La gestión del cambio es un área de la dirección altamente formalizada. Cuando hay altos grados de formalización, es fácil perderse en procedimientos estandarizados y perder de vista la finalidad del cambio.
Aprende cómo afrontar el cambio a partir de experiencias reales de éxito
Además, es un planteamiento cómodo, al que estamos acostumbrados y que supuestamente da buenos resultados.
Sin embargo, es menos frecuente realizar un análisis más profundo que observe la situación en perspectiva y plantee preguntas como qué es lo que hace la empresa, qué es lo que da a los clientes o qué es lo que éstos esperan de nuestro trabajo para, a partir de las disonancias que se identifiquen, reorientar el trabajo de la organización.
En definitiva, solemos definir nuestra actividad diaria y la de nuestra empresa en función de lo que hacemos, pero no nos planteamos qué sentido tiene la propia existencia de la empresa dentro de su nicho empresarial, en el mercado, y en el conjunto del mundo, y qué esperamos aportar a la sociedad.
¿Qué pasaría si en lugar de entender el cambio como una cuestión de procesos, partiéramos de los resultados?
¿Qué tal si a partir de ahora en lugar de centrarnos en cómo funciona la empresa nos centramos en por qué y para qué realizamos nuestro trabajo?
Quizás en ese momento la gestión del cambio dejaría de paralizarse por los procesos personales de resistencia para encontrar su energía precisamente en el cambio individual.
Al fin y al cabo, una empresa es la suma de todos sus trabajadores. Para producir un cambio en la gestión global es más sencillo comenzar por la disciplina de trabajo de cada uno de sus empleados, por la revisión de sus motivaciones y sus criterios de referencia y productividad.

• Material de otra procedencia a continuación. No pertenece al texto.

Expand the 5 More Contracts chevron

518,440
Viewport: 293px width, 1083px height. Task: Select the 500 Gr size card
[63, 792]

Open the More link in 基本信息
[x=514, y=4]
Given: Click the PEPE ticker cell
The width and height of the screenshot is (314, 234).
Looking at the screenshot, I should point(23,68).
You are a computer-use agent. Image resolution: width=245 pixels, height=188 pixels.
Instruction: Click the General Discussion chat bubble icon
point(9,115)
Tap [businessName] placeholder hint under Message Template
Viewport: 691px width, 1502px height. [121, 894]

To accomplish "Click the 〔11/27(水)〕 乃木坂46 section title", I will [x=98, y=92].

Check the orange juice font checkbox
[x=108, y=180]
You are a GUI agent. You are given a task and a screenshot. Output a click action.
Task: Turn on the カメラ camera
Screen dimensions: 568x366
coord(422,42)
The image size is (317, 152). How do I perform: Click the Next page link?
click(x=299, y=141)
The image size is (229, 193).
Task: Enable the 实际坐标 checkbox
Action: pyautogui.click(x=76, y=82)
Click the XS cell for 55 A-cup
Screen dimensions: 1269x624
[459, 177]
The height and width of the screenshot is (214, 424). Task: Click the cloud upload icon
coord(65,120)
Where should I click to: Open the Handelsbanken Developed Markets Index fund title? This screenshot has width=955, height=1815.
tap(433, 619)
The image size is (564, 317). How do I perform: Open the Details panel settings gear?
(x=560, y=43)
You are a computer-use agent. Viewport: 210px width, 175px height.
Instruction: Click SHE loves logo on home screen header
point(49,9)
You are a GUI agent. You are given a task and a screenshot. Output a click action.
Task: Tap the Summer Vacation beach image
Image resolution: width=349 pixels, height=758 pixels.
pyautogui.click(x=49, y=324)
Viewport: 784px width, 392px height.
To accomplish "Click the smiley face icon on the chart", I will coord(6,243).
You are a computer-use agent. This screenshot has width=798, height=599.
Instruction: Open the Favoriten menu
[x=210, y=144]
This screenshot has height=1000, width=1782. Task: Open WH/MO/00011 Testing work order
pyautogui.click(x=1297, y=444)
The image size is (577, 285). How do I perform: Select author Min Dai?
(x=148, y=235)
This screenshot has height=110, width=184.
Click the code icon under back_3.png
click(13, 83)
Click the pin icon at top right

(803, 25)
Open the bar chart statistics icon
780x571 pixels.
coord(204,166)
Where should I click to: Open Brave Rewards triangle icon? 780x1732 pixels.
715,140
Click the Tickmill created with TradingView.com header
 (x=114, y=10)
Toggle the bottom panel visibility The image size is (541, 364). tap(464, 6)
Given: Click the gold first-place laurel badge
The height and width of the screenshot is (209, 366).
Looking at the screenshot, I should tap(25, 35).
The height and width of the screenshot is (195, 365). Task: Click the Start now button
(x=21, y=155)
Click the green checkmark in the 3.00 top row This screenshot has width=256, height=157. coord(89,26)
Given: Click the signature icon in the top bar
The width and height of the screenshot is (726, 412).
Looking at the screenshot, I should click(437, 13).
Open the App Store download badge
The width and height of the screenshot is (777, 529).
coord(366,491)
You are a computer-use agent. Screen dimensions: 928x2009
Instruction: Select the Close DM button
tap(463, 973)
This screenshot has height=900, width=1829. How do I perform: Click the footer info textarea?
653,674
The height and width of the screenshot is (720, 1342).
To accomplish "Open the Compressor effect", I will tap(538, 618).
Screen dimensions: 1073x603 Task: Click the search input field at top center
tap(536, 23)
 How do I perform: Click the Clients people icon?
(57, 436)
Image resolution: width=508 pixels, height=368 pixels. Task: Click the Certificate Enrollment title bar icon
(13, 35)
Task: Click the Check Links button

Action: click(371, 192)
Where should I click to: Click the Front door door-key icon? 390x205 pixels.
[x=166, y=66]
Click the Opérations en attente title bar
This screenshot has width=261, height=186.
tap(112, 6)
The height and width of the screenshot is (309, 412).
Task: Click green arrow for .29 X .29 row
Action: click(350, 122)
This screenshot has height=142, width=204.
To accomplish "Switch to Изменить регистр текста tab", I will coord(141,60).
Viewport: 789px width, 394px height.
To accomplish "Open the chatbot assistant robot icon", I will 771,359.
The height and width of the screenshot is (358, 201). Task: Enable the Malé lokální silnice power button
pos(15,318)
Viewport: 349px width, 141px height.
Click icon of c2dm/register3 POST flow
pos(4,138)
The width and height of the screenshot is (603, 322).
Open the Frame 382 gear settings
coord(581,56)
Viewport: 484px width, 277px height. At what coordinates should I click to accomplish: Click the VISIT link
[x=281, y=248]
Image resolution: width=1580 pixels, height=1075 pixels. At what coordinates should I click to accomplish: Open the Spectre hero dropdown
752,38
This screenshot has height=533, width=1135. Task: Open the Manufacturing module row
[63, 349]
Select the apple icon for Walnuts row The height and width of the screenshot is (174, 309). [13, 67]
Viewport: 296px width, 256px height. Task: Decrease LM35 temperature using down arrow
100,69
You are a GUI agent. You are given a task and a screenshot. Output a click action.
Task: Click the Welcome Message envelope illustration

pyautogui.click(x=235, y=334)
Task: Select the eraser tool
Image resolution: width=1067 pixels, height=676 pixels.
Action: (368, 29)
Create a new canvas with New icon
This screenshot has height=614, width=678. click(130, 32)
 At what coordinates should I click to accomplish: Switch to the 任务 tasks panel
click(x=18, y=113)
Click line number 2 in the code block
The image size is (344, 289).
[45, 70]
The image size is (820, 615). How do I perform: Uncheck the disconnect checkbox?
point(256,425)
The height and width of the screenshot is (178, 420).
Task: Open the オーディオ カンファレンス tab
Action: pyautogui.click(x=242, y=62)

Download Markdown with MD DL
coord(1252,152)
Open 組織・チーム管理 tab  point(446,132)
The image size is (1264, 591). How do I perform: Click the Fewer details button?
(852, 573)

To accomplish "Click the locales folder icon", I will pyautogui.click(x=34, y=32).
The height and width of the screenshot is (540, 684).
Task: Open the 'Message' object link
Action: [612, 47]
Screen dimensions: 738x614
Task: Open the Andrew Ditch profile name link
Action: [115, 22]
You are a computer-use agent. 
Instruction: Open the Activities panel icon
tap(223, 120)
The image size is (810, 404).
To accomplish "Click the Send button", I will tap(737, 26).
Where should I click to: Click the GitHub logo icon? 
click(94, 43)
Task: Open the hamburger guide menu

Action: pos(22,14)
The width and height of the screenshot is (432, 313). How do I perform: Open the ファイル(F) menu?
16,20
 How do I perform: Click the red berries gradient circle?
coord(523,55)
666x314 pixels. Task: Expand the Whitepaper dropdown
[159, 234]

Una vez conseguido el cambio individual, el siguiente paso es alcanzar el cambio global, que tendrá resultados mayores que los conseguidos como suma del cambio individual debido a la aparición de nuevos beneficios por sinergia.
De este modo, el cambio comienza por centrarse en la reorientación de cada individuo. Posteriormente, se pasa a una segunda fase en la que se optimizan los mecanismos que articulan los cambios individuales para maximizar los beneficios del trabajo en grupo.
Por otro lado, la adopción por parte del grupo de unas determinadas actitudes y sistemas de trabajo implica la necesidad de adaptación de todos los objetos que forman parte de él, tanto de los que ya se encuentran en la empresa como de aquellos que puedan venir.
Es decir, el círculo se retroalimenta positivamente, consiguiendo mantener los efectos del cambio tanto como sentido o finalidad del trabajo como en cuanto a aplicación de metodologías concretas.
Resumido en una frase, la gestión del cambio persigue movilizar individualmente a todos los trabajadores para alcanzar el éxito de cada uno de ellos, y a partir de eso, alcanzar resultados globales, que a su vez se traducen de nuevo en cambios individuales.
¿Significa esto que los sistemas tradicionales de análisis de los clientes, del impacto, la planificación de la comunicación, la gestión de riesgos y otros factores son inútiles?
Todo lo contrario: todos estos aspectos son fundamentales para llevar a la práctica los objetivos individuales y de la empresa, para optimizar metodologías y sistemas de aplicación.
Todas las mejoras orientadas a optimizar procesos de trabajo explican cómo alcanzar los objetivos, pero solamente tendrán pleno sentido si se enmarcan en un contexto de tensión entre lo global y lo individual que pueda armonizar el trabajo de las partes desde el reconocimiento de las diferencias en los roles de cada miembro del equipo.